Crude flood hits oil price

Theage.com.ve April 9 2003 By Sri Jegarajah Singapore

Crude oil fell as much as 2.3 per cent in New York as US-led forces neared victory in Iraq, spurring concern that a resumption in exports from the Middle East oil producer could lead to a second-quarter global surplus.

"The market is facing a glut, not a shortage," OPEC president Abdullah bin Hamad al-Attiyah said in Paris. The group will meet on April 24 to discuss a cut in output to stem any plunge in prices below OPEC's $US25 a barrel target.

Prices are more than a quarter lower than a month ago as coalition troops tighten their control over Baghdad amid reports that Iraq's leader Saddam Hussein and his sons may have been killed in a bomb attack in the city.

"The war will be over soon. That's positive, but markets are now looking beyond Iraq," said Tetsu Emori, a commodity strategist at Mitsui Bussan Futures in Tokyo. "OPEC may have to cut output because demand in the second quarter is down."

Crude oil for May delivery fell as much as US65¢ to $US27.31 a barrel in electronic trading on the New York Mercantile Exchange. On Monday, oil fell US66¢ to $US27.96 a barrel. Prices have tumbled 30 per cent from a 12-year high of $US39.99 a barrel on February 27.

In Iraq, coalition forces now control 900 of the 950 oil wells in the southern Rumaila oilfield, the country's largest. Iraq produced an average of 2.48 million barrels of oil a day in February, about 3 per cent of world output.
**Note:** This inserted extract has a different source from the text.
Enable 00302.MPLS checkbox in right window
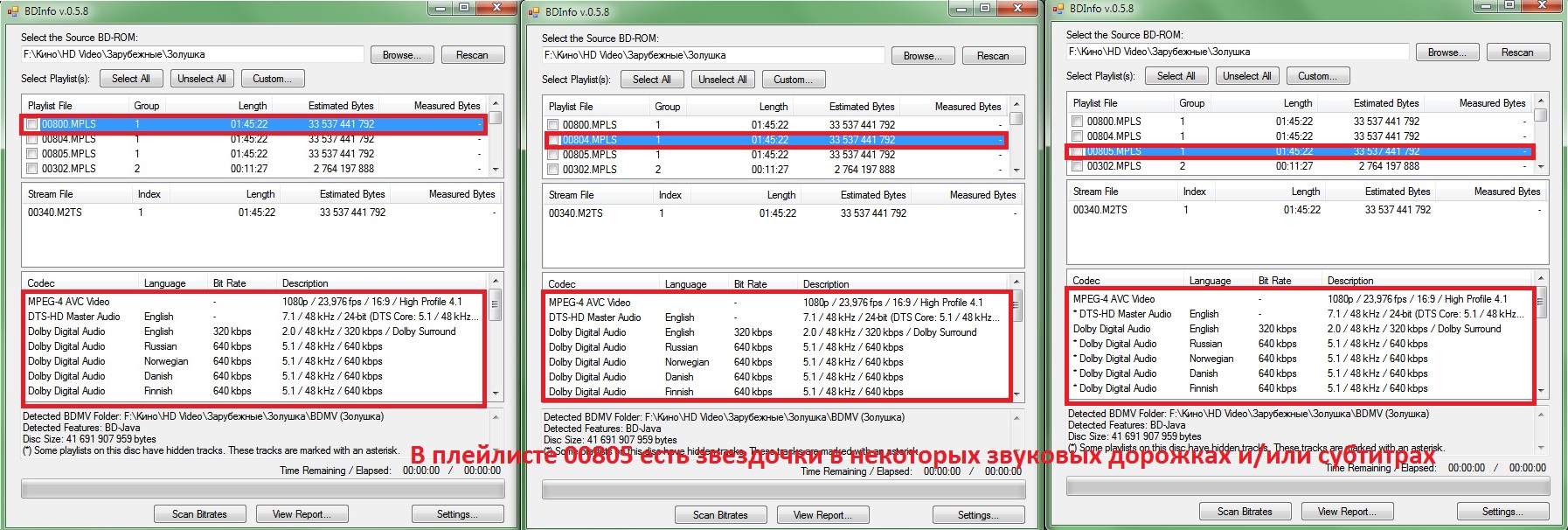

"With the war news as positive as it is, if it weren't for the OPEC announcement we probably would have been down another dollar on the crude oil," said Chris Mennis, owner of New Wave Energy, a trader of oil swaps and oil products in California. "It probably kept prices from collapsing."

Oil rallied briefly on Monday after OPEC said it would hold the special meeting on April 24.

OPEC might consider a "maximum" output cut of 1 million barrels a day, Mr Emori said. A cut of 2 million barrels a day might inflate the price of oil, damaging economic growth in key oil consuming countries including the US, he said.

Oil output from OPEC rose in March to the highest level in 11/2 years, as increases in Venezuela and Saudi Arabia made up for a drop in Iraqi supply.